Google has decided the autocomplete API it informally offers will no longer be available for “unauthorised” users as of August 10th.
The company says its autocomplete API has found an audience among “a number of developers” who have used its ability to predict a query before a user finishes typing for uses other than Google's intended application of predicting users' search queries. But Google says those coders did so with “a non-official, non-published API that also had no restrictions on it.” Those who used the API also did so for purposes other than Google Search.
To those developers, Google says that if you live by unpublished, unofficial APIs, you die by them as well.
Or as Google puts it:
However, there are some times when using an unsupported, unpublished API also carries the risk that the API will stop being be available. This is one of those situations.
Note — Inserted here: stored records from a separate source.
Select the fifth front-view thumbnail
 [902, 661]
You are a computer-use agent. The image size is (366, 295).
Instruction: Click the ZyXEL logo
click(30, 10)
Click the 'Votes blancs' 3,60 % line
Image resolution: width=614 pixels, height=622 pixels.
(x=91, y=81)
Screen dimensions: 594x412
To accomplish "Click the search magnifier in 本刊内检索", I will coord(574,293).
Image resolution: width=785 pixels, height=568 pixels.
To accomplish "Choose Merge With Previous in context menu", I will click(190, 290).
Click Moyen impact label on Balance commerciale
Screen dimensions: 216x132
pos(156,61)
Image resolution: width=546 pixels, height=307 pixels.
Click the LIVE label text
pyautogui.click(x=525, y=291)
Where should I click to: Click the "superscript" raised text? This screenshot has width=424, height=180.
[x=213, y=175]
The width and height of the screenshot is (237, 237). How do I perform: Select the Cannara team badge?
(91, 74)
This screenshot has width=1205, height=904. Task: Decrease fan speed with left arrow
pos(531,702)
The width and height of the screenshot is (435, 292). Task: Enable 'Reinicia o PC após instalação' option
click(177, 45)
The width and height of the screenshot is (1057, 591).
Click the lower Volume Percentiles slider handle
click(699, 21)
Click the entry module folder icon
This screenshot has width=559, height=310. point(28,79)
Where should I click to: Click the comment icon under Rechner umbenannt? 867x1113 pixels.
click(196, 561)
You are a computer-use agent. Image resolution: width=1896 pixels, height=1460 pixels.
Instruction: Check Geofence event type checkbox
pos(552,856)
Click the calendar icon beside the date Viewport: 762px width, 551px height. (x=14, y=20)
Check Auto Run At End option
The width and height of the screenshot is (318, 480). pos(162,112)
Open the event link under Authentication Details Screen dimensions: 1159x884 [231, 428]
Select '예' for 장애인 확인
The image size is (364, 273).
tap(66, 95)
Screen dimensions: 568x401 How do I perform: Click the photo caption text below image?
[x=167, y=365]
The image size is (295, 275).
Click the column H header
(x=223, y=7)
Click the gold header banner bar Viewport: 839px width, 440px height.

“In the interest of maintaining the integrity of autocomplete as part of Search,” Google writes, “we will be restricting unauthorized access to the unpublished autocomplete API as of August 10th, 2015. We want to ensure that users experience autocomplete as it was designed to be used -- as a service closely tied to Search. We believe this provides the best user experience for both services.”
Those who want to retain an autocomplete feature on their sites can do so if they sign up for Google's Custom Search Engine.
The company points out that it does offer more than 80 official APIs developers are free to use.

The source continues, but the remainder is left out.